- [Extract to read]:
Matches can be also further validated using an interactive Shiny app by calling
`validateMatchedSpectra()` on the `MatchedSpectra` object. Individual matches
can be set to TRUE or FALSE in this app. By closing the app via the Save & Close
button a filtered `MatchedSpectra` is returned, containing only matches manually
validated.
### Query against multiple reference databases
Getting access to reference spectra can sometimes be a little cumbersome since
it might involve lookup and download of specific resources or eventual
conversion of these into a format suitable for import. `MetaboAnnotation`
provides *compound annotation sources* to simplify this process. These
annotation source objects represent references (links) to annotation resources
and can be used in the `matchSpectra()` call to define the targed/reference
spectra. The annotation source object takes then care, upon request, of
retrieving the annotation data or connecting to the annotation resources.
Also, *compound annotation sources* can be combined to allow
matching query spectra against multiple reference libraries in a single call.
At present `MetaboAnnotation` supports the following types of *compound
annotation sources* (i.e. objects extending `CompAnnotationSource`):
- Annotation resources that provide their data as a `CompDb` database (defined
by the `r BiocStyle::Biocpkg("CompoundDb")`) package. These are supported by
the `CompDbSource` class.

- [Exercises to complete]:
a – Check each statement against the MetaboAnnotation passage and mark it yes or no, quoting the words that decide it. (i) Closing the Shiny app with the Save & Close button returns a filtered `MatchedSpectra` holding only the manually validated matches. (ii) Compound annotation sources cannot be combined, so each `matchSpectra()` call matches against one reference library. (iii) Annotation resources provided as a `CompDb` database are supported by the `CompDbSource` class.
b – Pick up the MetaboAnnotation passage after its last sentence and write the next part.

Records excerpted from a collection
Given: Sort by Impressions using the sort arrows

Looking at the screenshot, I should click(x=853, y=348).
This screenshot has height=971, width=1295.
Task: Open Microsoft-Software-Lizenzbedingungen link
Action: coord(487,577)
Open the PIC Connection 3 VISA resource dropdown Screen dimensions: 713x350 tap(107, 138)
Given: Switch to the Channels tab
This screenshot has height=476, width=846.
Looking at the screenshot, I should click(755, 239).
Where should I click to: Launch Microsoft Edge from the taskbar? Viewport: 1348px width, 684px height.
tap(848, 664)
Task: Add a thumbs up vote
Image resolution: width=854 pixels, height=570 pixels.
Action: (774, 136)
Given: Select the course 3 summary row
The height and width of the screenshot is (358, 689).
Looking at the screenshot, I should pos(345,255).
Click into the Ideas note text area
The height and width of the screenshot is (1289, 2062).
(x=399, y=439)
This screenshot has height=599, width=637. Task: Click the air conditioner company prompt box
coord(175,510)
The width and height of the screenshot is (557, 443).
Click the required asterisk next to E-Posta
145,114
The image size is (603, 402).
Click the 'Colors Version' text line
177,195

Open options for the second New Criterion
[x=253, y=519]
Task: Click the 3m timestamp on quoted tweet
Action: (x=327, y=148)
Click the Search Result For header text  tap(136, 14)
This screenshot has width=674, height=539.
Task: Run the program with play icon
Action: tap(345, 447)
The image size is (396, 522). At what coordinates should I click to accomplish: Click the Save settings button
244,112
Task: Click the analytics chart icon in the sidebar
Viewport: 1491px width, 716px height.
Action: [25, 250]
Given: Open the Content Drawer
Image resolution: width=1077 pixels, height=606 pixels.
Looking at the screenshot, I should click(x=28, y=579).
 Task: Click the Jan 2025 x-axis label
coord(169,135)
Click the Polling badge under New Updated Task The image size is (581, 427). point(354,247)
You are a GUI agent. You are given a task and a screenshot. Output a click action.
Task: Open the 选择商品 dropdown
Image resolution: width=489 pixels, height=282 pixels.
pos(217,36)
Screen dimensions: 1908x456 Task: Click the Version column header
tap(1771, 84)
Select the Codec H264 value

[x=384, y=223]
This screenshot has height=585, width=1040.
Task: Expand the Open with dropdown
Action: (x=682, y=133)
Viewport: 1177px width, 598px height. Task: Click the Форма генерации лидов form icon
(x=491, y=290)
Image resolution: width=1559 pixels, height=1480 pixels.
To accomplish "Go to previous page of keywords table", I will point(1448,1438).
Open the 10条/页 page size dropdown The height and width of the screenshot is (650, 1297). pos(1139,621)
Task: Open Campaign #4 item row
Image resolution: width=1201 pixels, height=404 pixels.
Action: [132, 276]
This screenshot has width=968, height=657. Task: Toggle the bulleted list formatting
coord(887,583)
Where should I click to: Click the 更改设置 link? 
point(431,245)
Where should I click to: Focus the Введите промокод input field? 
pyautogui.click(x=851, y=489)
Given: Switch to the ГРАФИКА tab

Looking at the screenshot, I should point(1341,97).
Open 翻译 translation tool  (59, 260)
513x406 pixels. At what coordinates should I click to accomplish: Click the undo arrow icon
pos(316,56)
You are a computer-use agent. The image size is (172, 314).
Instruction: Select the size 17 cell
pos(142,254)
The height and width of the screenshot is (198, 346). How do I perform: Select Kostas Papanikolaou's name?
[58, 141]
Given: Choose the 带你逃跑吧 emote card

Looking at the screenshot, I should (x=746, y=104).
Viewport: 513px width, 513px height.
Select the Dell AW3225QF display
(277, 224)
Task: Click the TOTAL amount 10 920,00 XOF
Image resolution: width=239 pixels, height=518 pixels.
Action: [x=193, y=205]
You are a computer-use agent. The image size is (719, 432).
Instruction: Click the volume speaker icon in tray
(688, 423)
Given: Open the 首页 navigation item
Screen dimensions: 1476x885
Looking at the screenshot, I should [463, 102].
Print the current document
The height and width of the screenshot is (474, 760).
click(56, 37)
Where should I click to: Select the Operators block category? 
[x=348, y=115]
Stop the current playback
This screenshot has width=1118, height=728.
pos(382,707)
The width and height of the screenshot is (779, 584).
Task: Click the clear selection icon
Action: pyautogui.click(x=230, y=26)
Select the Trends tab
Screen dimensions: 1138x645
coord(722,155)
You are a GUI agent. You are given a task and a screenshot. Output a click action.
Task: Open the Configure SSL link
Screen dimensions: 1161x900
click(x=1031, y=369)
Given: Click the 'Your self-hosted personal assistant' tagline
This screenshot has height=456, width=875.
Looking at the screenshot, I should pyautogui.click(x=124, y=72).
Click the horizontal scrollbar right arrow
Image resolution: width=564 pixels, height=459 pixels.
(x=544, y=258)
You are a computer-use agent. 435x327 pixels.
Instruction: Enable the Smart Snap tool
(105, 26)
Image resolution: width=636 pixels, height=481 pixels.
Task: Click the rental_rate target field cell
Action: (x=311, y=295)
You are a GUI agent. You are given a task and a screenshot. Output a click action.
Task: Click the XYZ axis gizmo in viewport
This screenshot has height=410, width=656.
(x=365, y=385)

- [Task-by-task results]:
a –
(i) Yes: "By closing the app via the Save & Close button a filtered `MatchedSpectra` is returned, containing only matches manually validated."
(ii) No: "*compound annotation sources* can be combined to allow matching query spectra against multiple reference libraries in a single call."
(iii) Yes: "These are supported by the `CompDbSource` class."

b –
- Annotation resources for which a dedicated `MsBackend` backend is available
hence supporting to access the data *via* a `Spectra` object. These are
supported by the `SpectraDbSource` class.
Various helper functions, specific for the annotation resource, are available to
create such annotation source objects:
- `CompDbSource`: creates a compound annotation source object from the provided
`CompDb` SQLite data base file. This function can be used to integrate an
existing (locally available) `CompDb` annotation database into an annotation
workflow.
- `MassBankSource`: creates a annotation source object for a specific MassBank
release. The desired release can be specified with the `release` parameter
(e.g. `release = "2021.03"` or `release = "2022.06"`). The function will then
download the respective annotation database from Bioconductor's
`r Biocpkg("AnnotationHub")`.
In the example below we create a annotation source for MassBank release
*2022.06*. This call will lookup the requested version in Biocondutor's (online)
`AnnotationHub` and download the data. Subsequent requests for the same
annotation resource will load the locally cached version instead. Upcoming
MassBank database releases will be added to `AnnotationHub` after their official
release and all previous releases will be available as well.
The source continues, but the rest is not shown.